C’est l’une des conclusions à laquelle sont parvenus les participants à une journée d’étude, organisée mardi à Tamanrasset, sur les avantages fiscaux et douaniers liés aux exportations hors-hydrocarbures.

Les intervenants, représentant les services du commerce, des douanes, des impôts et du registre de commerce ainsi que des opérateurs économiques, ont évoqué les mécanismes réglementaires et les mesures incitatives douanières liées à l’exportation, préconisées par l’Etat pour la promotion des activités d’exportation hors hydrocarbures et la promotion et la diversification des ressources de l’économie nationale.

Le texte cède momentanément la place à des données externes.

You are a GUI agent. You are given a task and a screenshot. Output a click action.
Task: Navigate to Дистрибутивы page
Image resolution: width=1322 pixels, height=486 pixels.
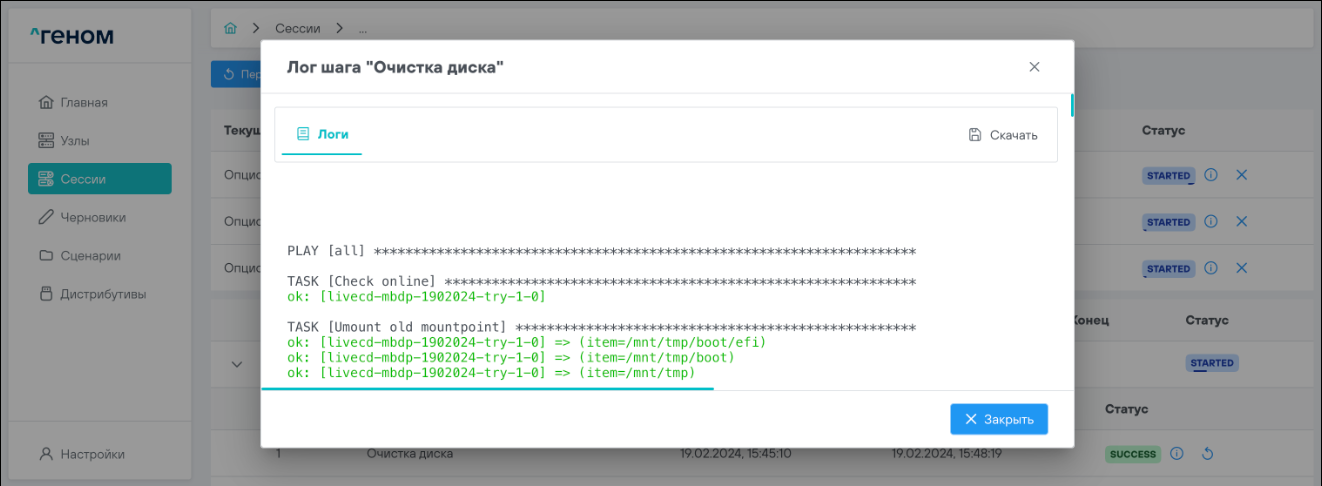(102, 294)

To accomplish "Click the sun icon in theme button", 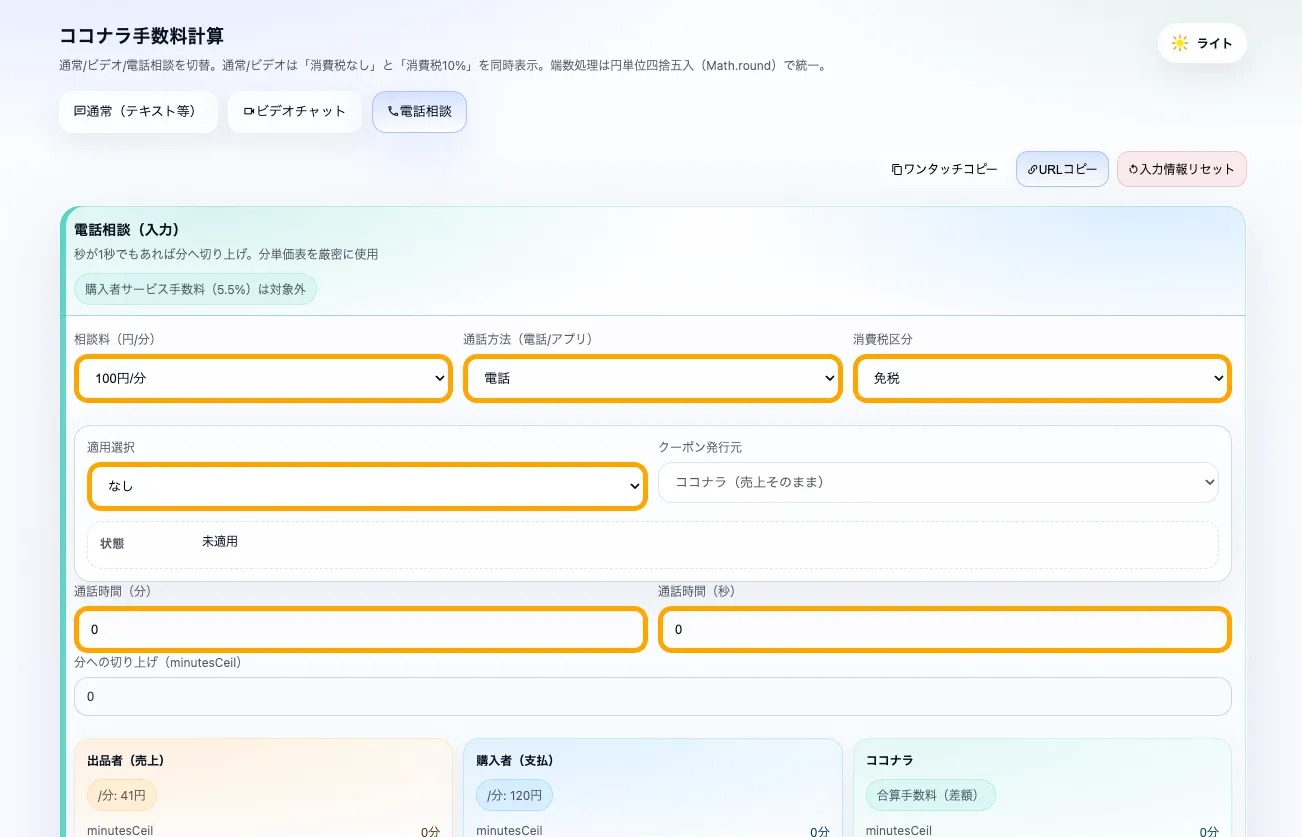I will (x=1180, y=43).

Si tous s’accordent à dire que la mise en place d’un cadre juridique plus favorable est plus que nécessaire, toutefois il faut signaler la frilosité  des banques à soutenir les investisseurs et leur lenteur dans le rapatriement des recettes engendrées à l’étranger. En effet, la promotion des exportations hors hydrocarbures passe par une mobilisation des banques pour l’accompagnement des opérateurs économiques et une simplification des procédures administratives

L’encouragement des exportations exige également l’extension et le renforcement des prérogatives des entités concernées par la promotion du commerce extérieur, ainsi que la couverture par la Cagex des risques commerciaux pour procurer davantage de confiance aux opérateurs, comme il y a la nécessité de créer un fonds de mise à niveau des compétences à l’exportation afin de financer des programmes de formation axés sur les aptitudes nécessaires à l’exportation.